→ RAW DATA
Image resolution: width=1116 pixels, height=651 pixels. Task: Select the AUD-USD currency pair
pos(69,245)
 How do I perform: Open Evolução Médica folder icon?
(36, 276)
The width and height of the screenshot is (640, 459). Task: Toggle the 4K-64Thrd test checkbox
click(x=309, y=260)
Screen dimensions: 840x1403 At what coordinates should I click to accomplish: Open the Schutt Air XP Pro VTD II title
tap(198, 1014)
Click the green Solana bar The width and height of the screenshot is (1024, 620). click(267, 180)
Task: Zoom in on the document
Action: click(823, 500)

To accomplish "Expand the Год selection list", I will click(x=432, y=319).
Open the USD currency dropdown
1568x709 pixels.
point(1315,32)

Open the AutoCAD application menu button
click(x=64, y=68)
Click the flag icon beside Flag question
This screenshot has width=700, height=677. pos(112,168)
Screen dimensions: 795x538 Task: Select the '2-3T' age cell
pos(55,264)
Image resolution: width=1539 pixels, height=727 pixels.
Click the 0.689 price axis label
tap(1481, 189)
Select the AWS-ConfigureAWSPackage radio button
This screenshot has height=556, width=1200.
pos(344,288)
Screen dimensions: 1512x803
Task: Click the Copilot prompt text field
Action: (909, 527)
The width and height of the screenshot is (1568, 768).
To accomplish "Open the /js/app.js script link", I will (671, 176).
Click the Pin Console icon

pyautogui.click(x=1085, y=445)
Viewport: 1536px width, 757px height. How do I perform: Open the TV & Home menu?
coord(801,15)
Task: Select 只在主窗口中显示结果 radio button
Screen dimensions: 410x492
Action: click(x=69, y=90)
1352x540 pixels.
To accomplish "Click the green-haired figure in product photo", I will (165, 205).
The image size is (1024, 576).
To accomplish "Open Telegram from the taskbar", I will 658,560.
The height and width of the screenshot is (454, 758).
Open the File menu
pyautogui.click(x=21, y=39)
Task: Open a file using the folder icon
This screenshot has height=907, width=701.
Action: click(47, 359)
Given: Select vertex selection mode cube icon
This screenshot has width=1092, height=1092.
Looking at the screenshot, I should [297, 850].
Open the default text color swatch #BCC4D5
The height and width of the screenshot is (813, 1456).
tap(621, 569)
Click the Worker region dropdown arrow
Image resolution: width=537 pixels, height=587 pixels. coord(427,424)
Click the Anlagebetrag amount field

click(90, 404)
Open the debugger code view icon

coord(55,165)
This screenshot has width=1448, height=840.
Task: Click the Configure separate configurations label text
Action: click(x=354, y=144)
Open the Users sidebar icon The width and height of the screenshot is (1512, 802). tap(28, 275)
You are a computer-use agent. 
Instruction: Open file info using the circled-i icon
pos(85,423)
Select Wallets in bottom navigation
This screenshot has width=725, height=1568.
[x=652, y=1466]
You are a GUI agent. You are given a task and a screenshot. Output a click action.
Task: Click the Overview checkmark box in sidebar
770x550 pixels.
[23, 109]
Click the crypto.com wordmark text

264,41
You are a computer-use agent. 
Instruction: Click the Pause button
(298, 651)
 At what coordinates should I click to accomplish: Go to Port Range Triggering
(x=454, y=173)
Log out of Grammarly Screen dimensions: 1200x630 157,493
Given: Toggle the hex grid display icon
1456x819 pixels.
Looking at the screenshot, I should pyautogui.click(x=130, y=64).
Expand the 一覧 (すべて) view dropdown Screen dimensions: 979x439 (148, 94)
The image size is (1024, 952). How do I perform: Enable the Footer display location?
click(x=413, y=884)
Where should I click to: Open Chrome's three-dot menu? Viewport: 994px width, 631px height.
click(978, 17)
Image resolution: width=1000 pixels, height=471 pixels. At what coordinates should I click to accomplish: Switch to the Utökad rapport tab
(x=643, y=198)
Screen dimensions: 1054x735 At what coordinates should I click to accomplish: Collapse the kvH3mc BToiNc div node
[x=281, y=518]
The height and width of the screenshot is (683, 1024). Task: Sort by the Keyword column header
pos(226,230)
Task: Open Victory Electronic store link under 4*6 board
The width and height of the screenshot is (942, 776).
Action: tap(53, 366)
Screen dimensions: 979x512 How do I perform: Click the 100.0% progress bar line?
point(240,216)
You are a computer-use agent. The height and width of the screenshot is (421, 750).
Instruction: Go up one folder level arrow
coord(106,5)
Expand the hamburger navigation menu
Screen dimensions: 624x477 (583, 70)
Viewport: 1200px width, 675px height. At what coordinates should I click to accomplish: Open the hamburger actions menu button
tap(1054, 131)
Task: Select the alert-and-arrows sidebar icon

→ ASSIGNMENT
Go through the material and say how many lines include "radio". The number alone will do.

→ RESPONSE AREA
2